Data provided:

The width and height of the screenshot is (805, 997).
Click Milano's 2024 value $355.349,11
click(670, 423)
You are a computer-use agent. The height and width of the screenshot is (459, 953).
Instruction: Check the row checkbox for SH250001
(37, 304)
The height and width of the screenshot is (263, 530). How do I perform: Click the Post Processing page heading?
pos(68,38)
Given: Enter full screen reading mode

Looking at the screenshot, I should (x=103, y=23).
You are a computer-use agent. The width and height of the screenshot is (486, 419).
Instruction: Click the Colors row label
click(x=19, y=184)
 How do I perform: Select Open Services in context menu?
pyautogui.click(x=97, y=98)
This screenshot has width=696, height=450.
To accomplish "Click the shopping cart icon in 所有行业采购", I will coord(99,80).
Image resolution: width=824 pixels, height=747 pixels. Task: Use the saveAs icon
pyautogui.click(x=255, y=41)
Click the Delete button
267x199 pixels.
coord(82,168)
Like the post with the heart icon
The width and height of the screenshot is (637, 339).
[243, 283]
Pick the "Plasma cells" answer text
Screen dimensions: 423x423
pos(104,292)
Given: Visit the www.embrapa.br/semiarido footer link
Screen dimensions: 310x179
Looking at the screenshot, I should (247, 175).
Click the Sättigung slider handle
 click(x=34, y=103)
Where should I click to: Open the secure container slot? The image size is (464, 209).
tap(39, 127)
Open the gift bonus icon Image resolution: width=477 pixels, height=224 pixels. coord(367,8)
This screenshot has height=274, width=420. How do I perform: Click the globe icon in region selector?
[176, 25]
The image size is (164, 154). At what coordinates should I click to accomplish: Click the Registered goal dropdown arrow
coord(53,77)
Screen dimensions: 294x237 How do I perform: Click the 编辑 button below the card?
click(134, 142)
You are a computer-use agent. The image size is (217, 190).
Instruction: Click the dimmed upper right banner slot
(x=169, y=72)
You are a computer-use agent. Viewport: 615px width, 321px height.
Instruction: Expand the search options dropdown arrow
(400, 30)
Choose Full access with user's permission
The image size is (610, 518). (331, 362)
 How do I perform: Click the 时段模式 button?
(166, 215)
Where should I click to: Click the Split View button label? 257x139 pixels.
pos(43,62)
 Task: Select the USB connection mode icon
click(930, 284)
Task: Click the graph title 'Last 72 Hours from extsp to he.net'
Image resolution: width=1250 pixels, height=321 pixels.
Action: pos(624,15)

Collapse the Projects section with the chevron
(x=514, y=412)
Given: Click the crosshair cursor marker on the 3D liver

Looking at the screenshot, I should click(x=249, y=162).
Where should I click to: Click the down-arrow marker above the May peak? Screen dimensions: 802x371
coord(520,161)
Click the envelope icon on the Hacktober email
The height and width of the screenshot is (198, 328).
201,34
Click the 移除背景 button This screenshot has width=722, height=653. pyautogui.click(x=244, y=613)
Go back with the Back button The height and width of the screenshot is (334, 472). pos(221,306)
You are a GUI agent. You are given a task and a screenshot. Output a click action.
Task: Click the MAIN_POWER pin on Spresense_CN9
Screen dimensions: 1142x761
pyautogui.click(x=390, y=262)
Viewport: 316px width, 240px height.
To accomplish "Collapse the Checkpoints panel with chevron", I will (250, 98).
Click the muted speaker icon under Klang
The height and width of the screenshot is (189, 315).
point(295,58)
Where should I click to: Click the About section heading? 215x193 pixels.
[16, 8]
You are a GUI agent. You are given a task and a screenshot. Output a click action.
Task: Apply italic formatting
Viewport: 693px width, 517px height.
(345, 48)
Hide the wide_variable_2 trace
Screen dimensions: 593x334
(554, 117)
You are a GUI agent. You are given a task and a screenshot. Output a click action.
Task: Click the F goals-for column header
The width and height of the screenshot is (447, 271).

Goal of the exercise: Your task for the entries above: copy exactly the span starting with the line with "Where should I click to: Open" and going on through the line with "You are a computer-use agent. The image", both lines included, and nothing else.

Exercise output:
Where should I click to: Open the secure container slot? The image size is (464, 209).
tap(39, 127)
Open the gift bonus icon Image resolution: width=477 pixels, height=224 pixels. coord(367,8)
This screenshot has height=274, width=420. How do I perform: Click the globe icon in region selector?
[176, 25]
The image size is (164, 154). At what coordinates should I click to accomplish: Click the Registered goal dropdown arrow
coord(53,77)
Screen dimensions: 294x237 How do I perform: Click the 编辑 button below the card?
click(134, 142)
You are a computer-use agent. The image size is (217, 190).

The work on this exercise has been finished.